Which they did, right at sunup. But — so far, at least; it was still short of noon — the 1st Brigade was standing its ground. So, the worst that the Hangman faced was some hard labor and suffering some minor casualties: one man’s helmet dented and his senses sent reeling by a canister ball; one man’s cheek sliced open by a piece of splintered stone sent flying by an errant cannon ball; and one man’s leg broken by the collapse of part of a wall that the same cannon ball struck and from which the splinter derived — but it was just his fibula, and a clean break at that.

Bavaria, on the Isar river between Moosburg and Freising

Thorsten Engler had found the night that had just passed rather nerve-wracking, and the following morning had been even worse. He’d decided to have his flying artillery squadron use the ford to cross over the river and establish themselves on the north bank. They’d had no time before sundown to erect fieldworks, however, and he hadn’t wanted to risk doing so thereafter. The moon was almost full but the visibility still wasn’t good enough for soldiers to work.
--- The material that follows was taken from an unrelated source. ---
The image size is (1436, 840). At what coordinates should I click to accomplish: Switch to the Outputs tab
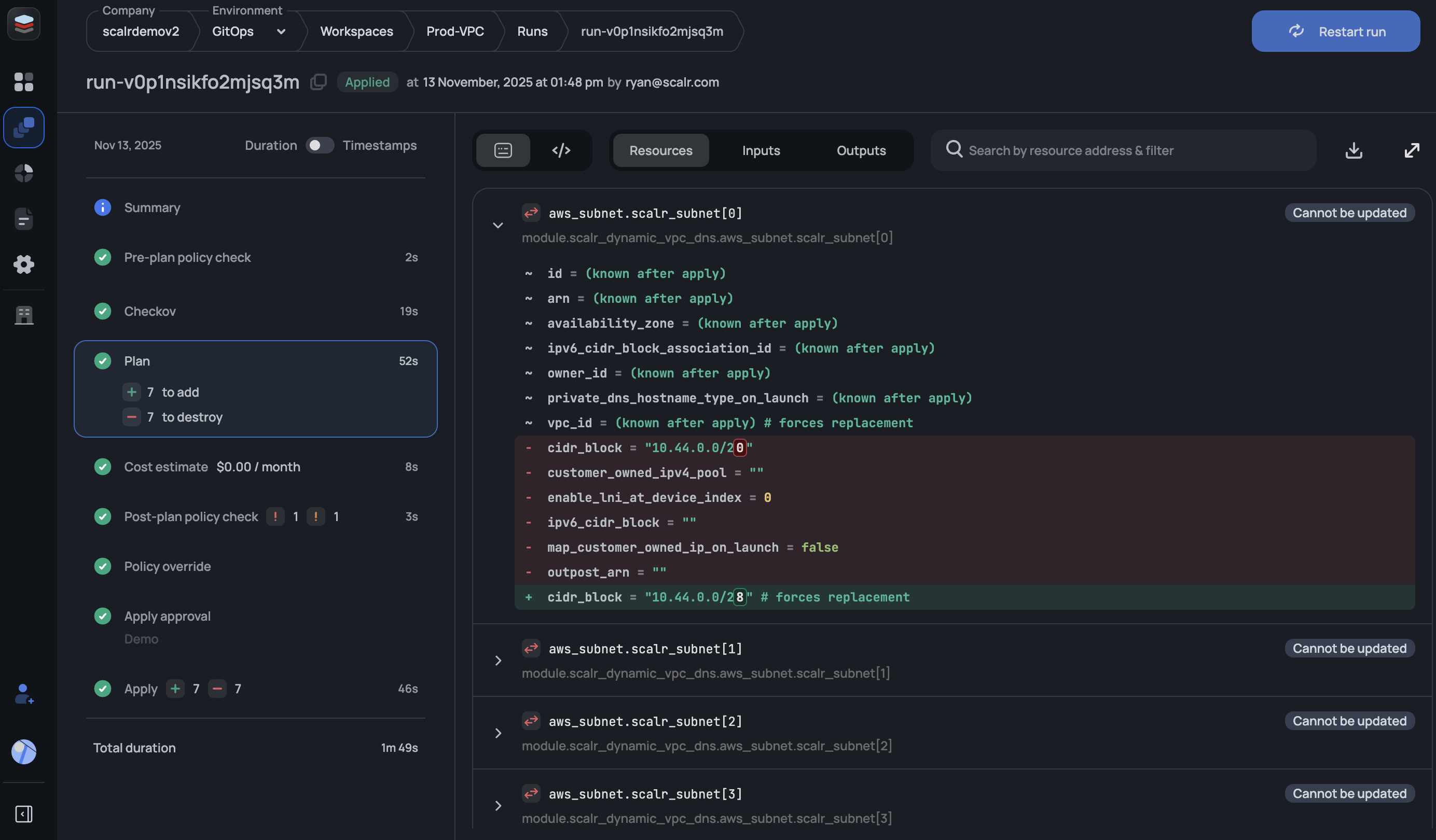(x=861, y=150)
Besides, Thorsten didn’t want a lot of noise, and there was no quiet way to cut down enough trees to build a bridge big enough for thousands of infantrymen and artillery units to cross over. There had been no sign as yet that they’d been spotted by any Bavarian forces and he wanted to keep things that way. So, once the squadron crossed the river and took positions he had sentries posted and ordered the rest of the men to get some sleep.
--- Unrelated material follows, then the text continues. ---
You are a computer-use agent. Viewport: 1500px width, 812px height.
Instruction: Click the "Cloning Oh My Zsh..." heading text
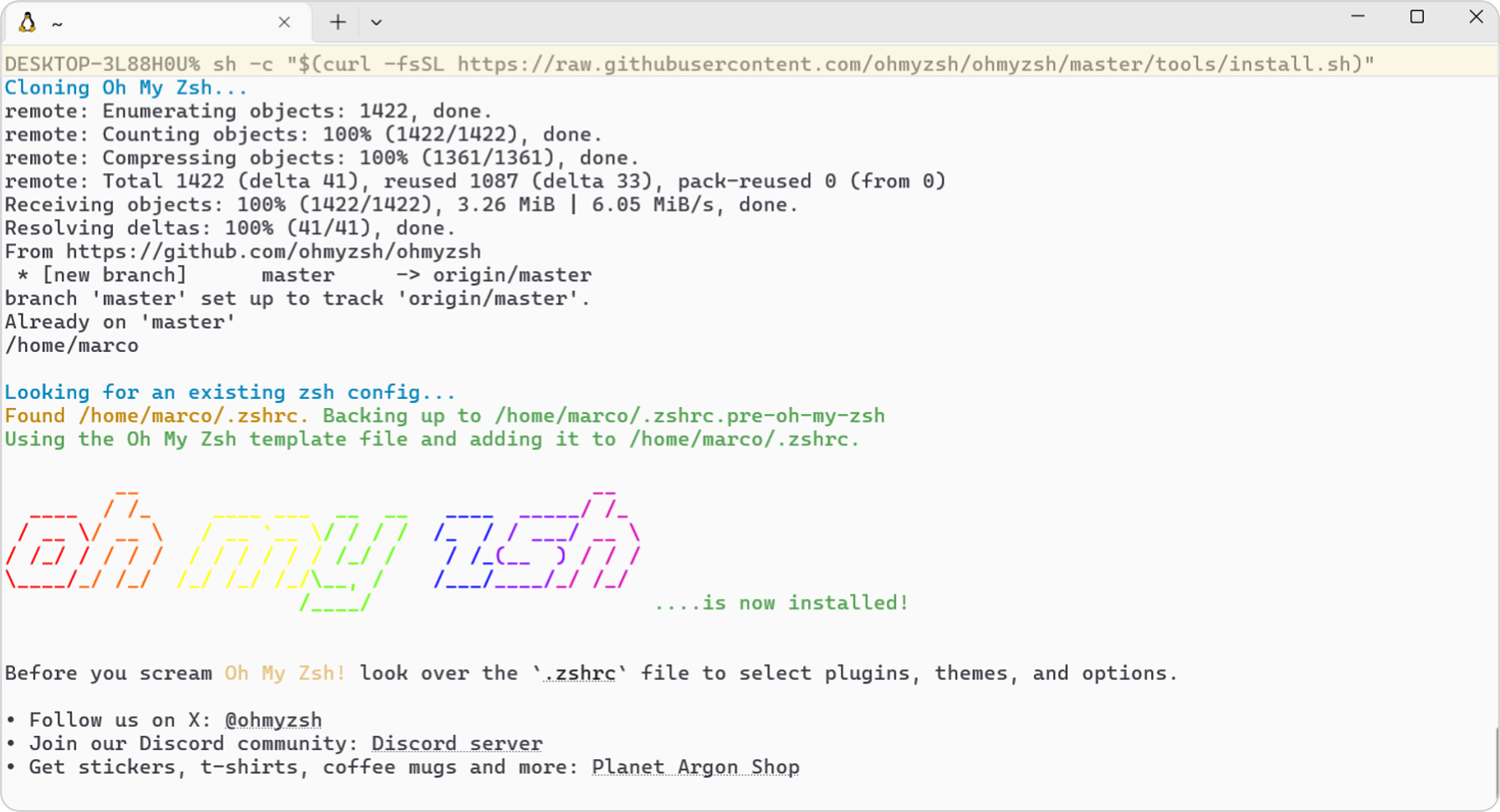pos(126,88)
They started work just before sunrise, as soon as there was enough daylight to see what they were doing. They were still be making noise, of course, but hopefully the sounds of the battle on the Amper would drown it out. While they worked, Mackay and his cavalrymen maintained patrols that would warn them of any approaching enemies.

There were none, thankfully. Without an infantry shield, Engler and his volley gunners were at a terrible risk. Flying artillery had tremendous offensive power, especially against cavalry. But if they had to go on defense they were more vulnerable than just about any military force. They lacked the ability of infantry to hunker down in defensive positions. A man can fit into a foxhole or a trench or hide behind a tree or even a fencepost; a volley gun and its crew can’t. And they didn’t have the ability of cavalry to just ride away from danger. Volley gun carriages were too clumsy to make good getaway vehicles, and while the horses could be detached and ridden, they had no saddles. There were precious few gunners who could stay on a galloping horse which he was trying to ride bareback.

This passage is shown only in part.